Самые отдаленные воспоминания о нашей любви одно за другим приходили ей на память, вызванные легким намеком, они оживали с поразительной интенсивностью в родном для них месте, среди благосклонных к ним вещей. Но жажда жизни, овладевшая мной там, в саду, и теперь еще делала меня нетерпеливым, вызывала во мне преувеличенные видения будущего, противопоставляемые мной призракам неудачного прошлого.
— Нужно вернуться сюда завтра, самое позднее через два-три дня, и остаться здесь; но одним. Ты видишь, здесь есть все необходимое; все осталось на своих местах.
— Если бы ты хотела, мы могли бы остаться и на эту ночь… Но ты не хочешь! Правда, ты не хочешь?
Голосом, жестом, взглядом я старался соблазнить ее… Мои колени касались ее колен. А она смотрела на меня пристально, ничего не отвечая.
— Представь себе первый вечер, здесь, в Вилле Сиреней. Выйти, пройтись после Ave Maria, видеть освещенное окно! А, ты понимаешь… Свет, зажигающийся в доме в первый раз, в первый вечер! Представь себе. До сих пор ты только и делала, что вспоминала да вспоминала. И, тем не менее, смотри; все твои воспоминания не сравнятся для меня ни с одним сегодняшним моментом, не сравнятся ни с одним завтрашним моментом. Может быть, ты сомневаешься в счастье, которое ждет нас? Я никогда не любил тебя так, как люблю сейчас; никогда, никогда. Ты слышишь? Я никогда не был так всецело твоим, как сейчас, Джулианна… Я расскажу тебе, я расскажу тебе мои дни, чтобы ты узнала твои чудеса. После столь дурных вещей кто мог ожидать подобное? Я расскажу тебе… Порой мне казалось, что для меня вернулось время юности, время первой молодости.
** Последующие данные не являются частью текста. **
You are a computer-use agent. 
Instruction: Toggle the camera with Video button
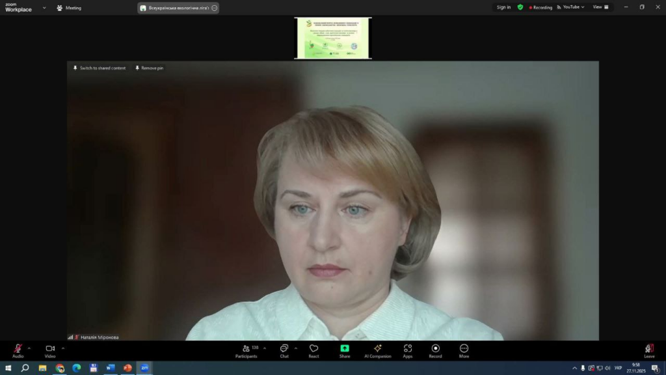50,350
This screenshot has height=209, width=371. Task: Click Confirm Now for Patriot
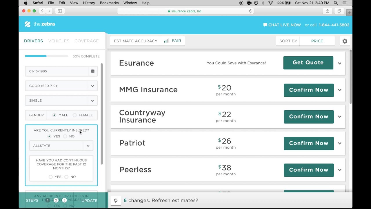[309, 143]
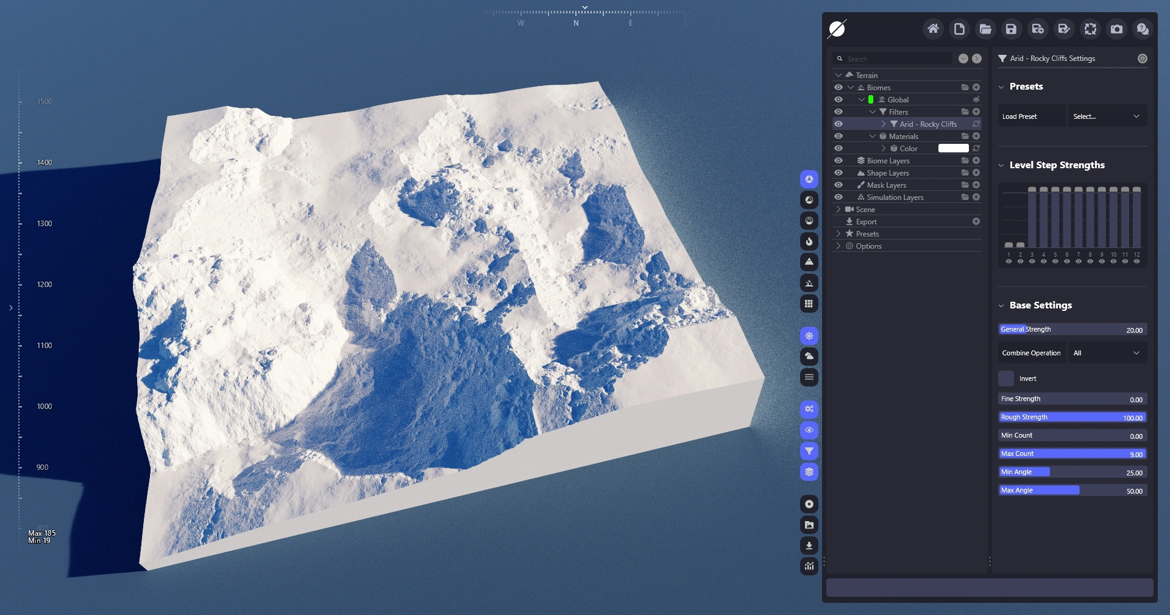Click the Search field in tree panel
The height and width of the screenshot is (615, 1170).
coord(896,59)
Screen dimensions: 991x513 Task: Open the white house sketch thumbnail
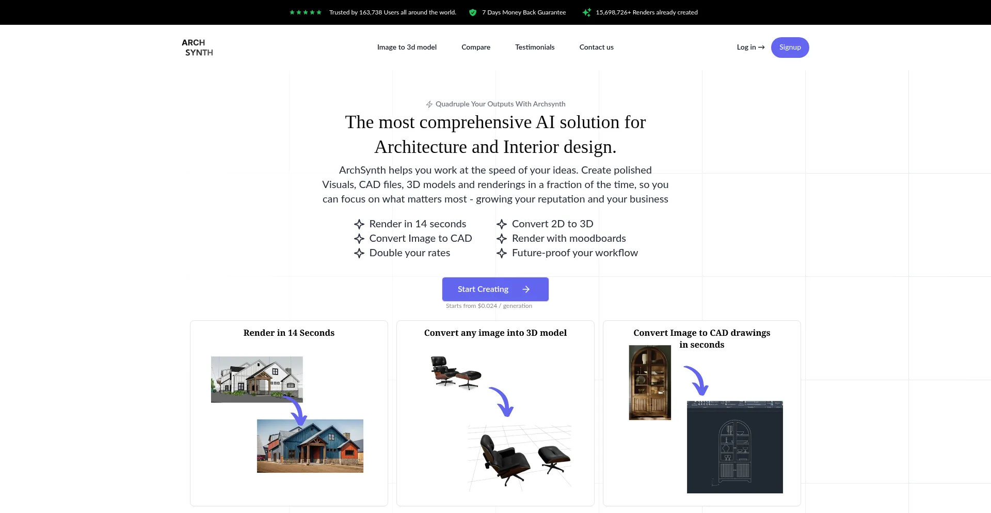click(x=257, y=379)
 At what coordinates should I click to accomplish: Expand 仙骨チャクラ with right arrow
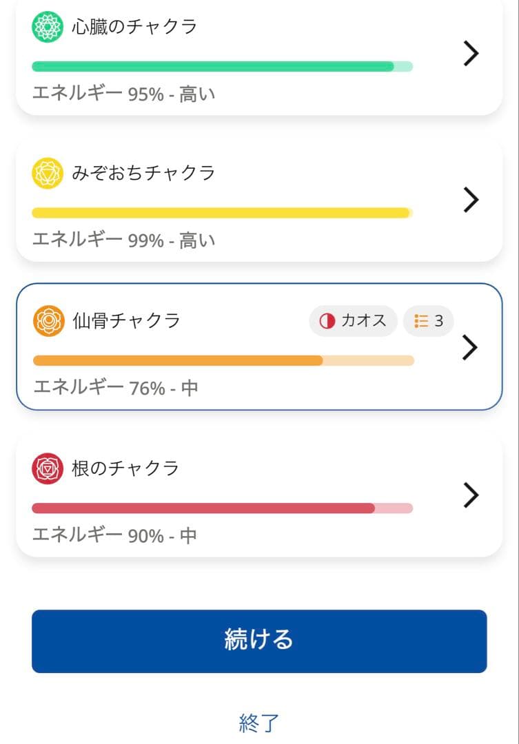(470, 348)
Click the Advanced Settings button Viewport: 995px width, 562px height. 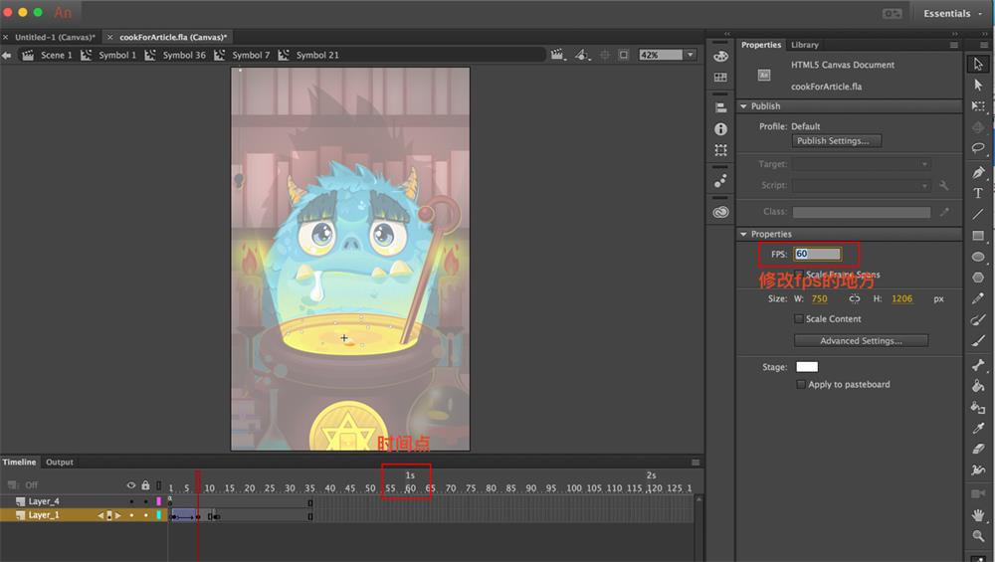[x=861, y=340]
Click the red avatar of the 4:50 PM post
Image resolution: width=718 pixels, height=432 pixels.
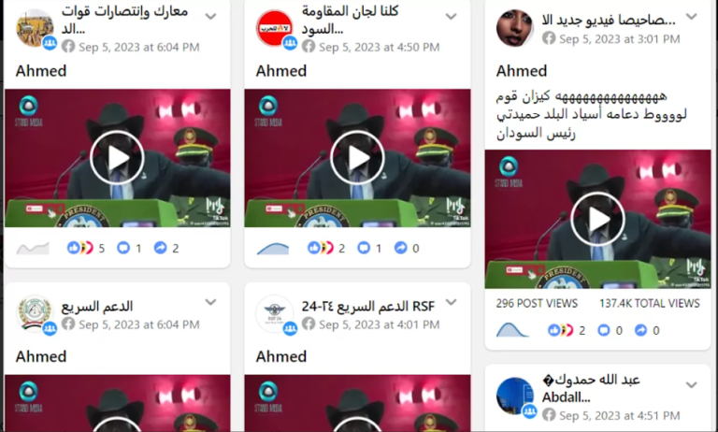point(274,28)
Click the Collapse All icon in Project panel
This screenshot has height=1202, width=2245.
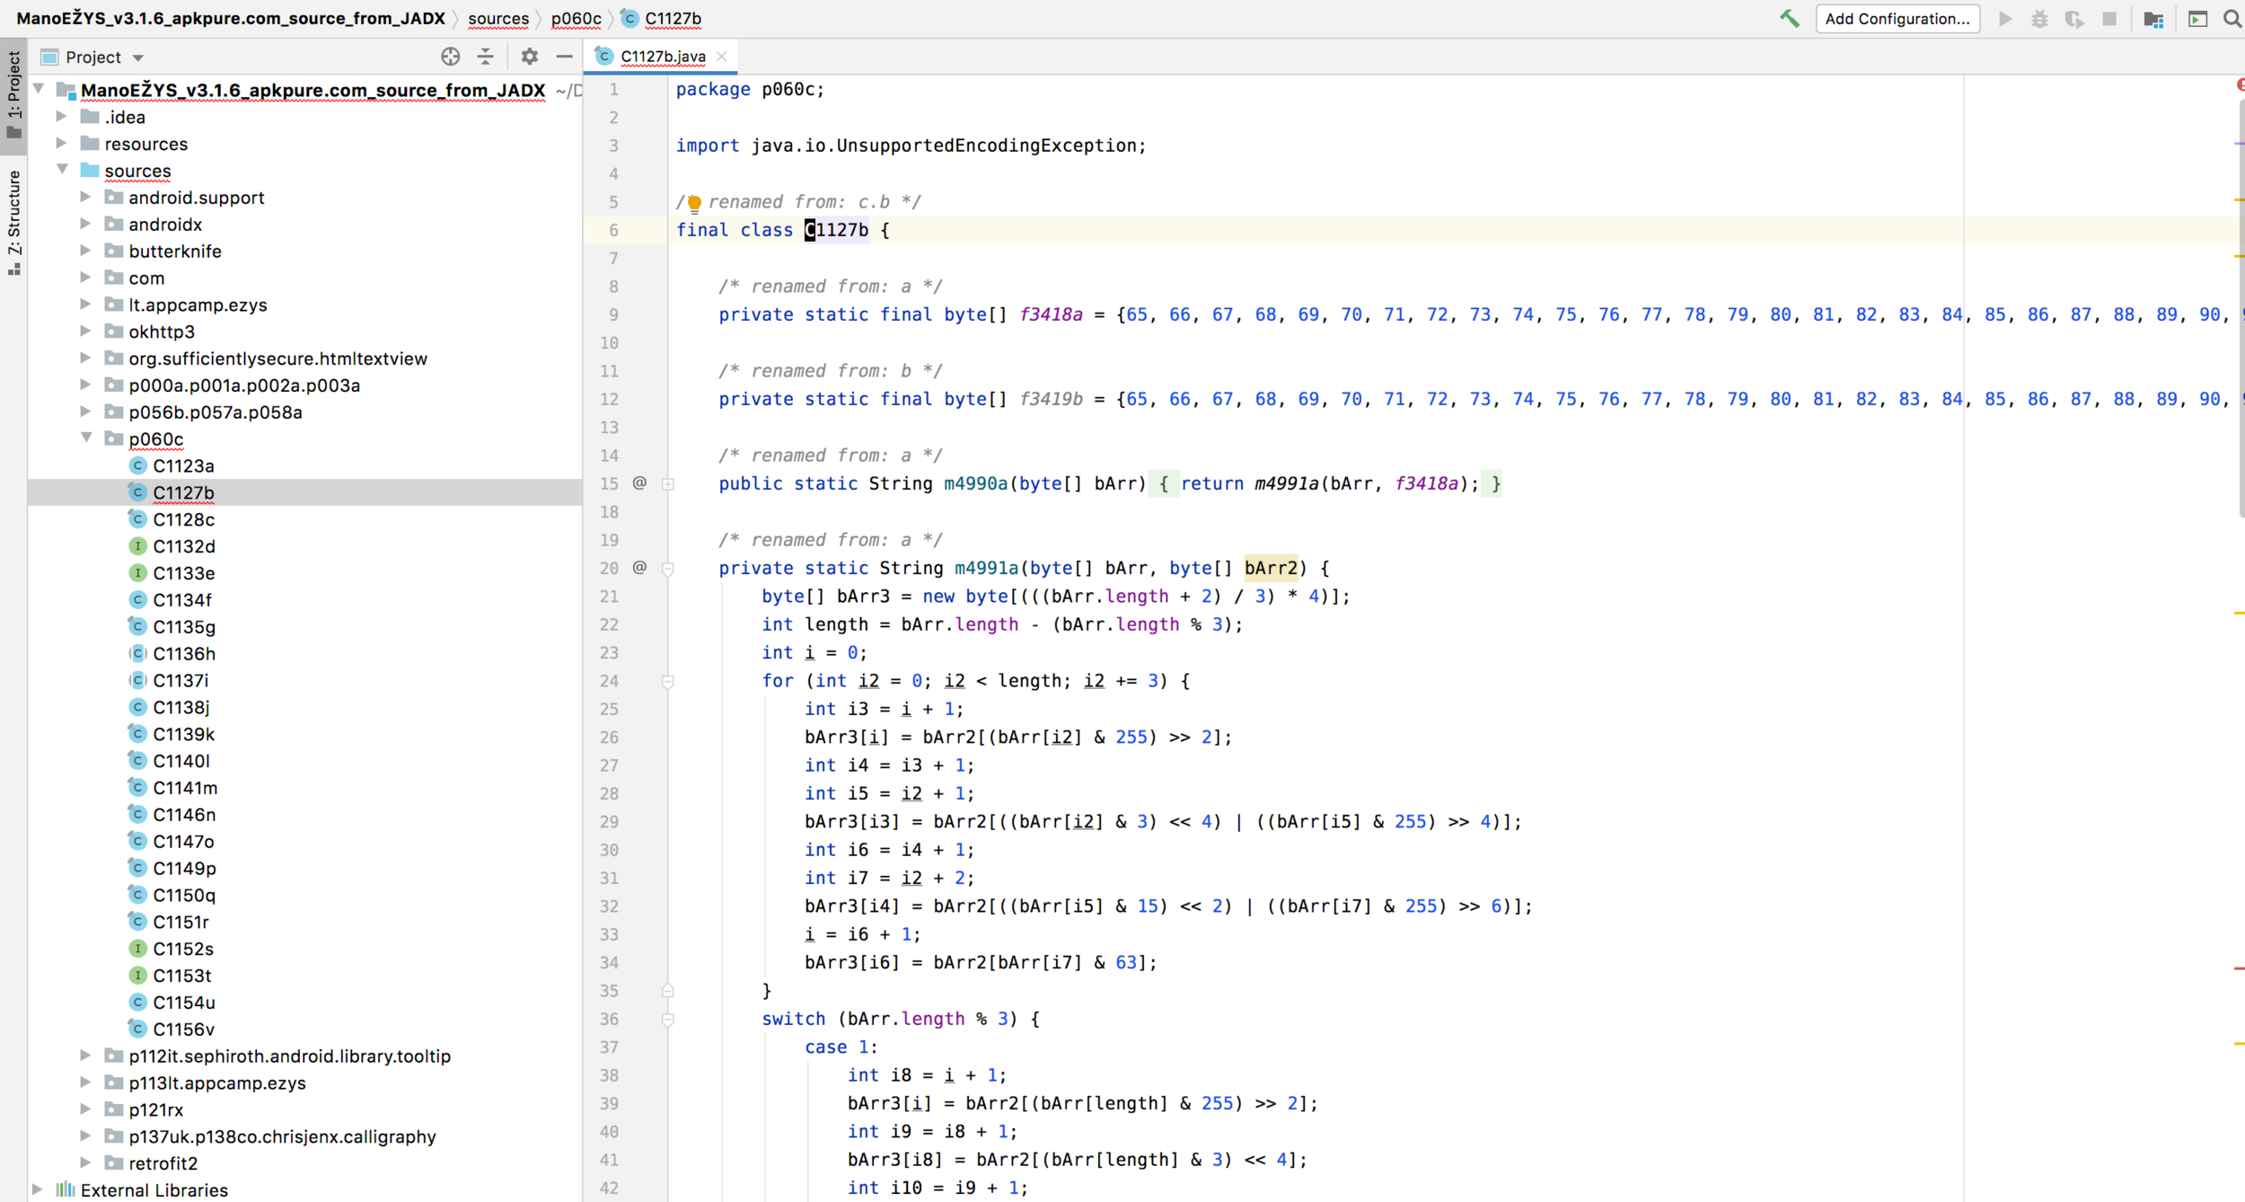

Я чувствовал себя как тогда, наивным, добрым, нежным, простым. Я ни о чем не помнил. Все, все мои мысли принадлежали тебе, все мои чувства относились к тебе. Порой вида цветка, маленького листочка было достаточно, чтобы переполнить мою душу, так она была полна. И ты ничего не знала; ты, может быть, ничего не замечала. Я тебе расскажу… В тот день, в субботу, когда я вошел в твою комнату с белым боярышником! Я был смущен, как влюбленный мальчик, и чувствовал, что умирал от желания взять тебя в свои объятия…
Ты этого не замечала? Я тебе все расскажу; я заставил тебя смеяться. В тот день из-за занавесок алькова видна была твоя кровать. Я не мог оторвать от нее глаз, я весь дрожал. Как я дрожал! Ты не можешь себе представить! Ты не знаешь. Уже два или три раза я входил в твою комнату, потихоньку, весь дрожа; и я приподнимал занавески, чтобы посмотреть на твою кровать, чтобы прикоснуться к твоей простыне, чтобы уткнуться лицом в твою подушку, как фанатик — любовник. А некоторые ночи, когда все спало в Бадиоле, я тихонько, тихонько подкрадывался к твоей двери; мне казалось, что я слышу твое дыхание… Скажи мне, скажи мне — эту ночь я могу прийти к тебе? Ты хочешь? Скажи, ты будешь меня ждать. Эту ночь, разве мы сможем спать вдали друг от друга? Нет, это невозможно. Твоя щека найдет свое привычное место на моей груди, вот здесь, — ты помнишь? Как ты легка, когда спишь?
— Туллио, Туллио, замолчи! — перебила она меня умоляющим голосом, как будто мои слова причиняли ей боль.